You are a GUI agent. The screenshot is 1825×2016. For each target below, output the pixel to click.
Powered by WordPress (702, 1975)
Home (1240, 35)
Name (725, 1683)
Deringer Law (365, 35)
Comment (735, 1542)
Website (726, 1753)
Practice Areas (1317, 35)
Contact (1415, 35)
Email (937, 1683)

...

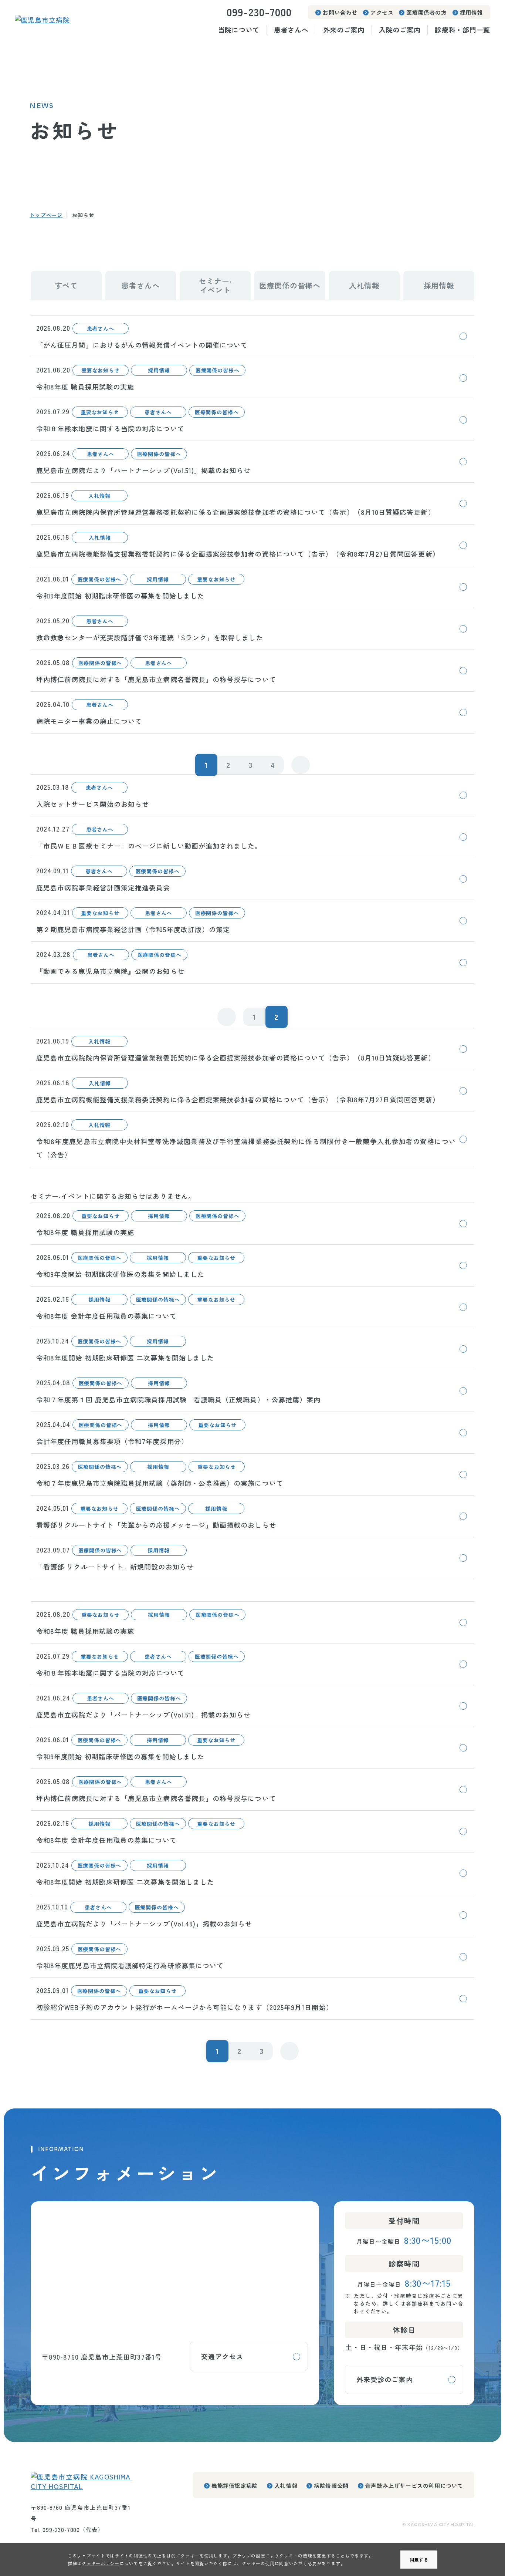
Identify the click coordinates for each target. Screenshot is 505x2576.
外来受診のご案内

## Requirement
When a line in the listing above holds the word "target", copy it.

## Task response
You are a GUI agent. The screenshot is 1825×2016. For each target below, output the pixel to click.
Identify the click coordinates for each target. Screenshot is 505x2576.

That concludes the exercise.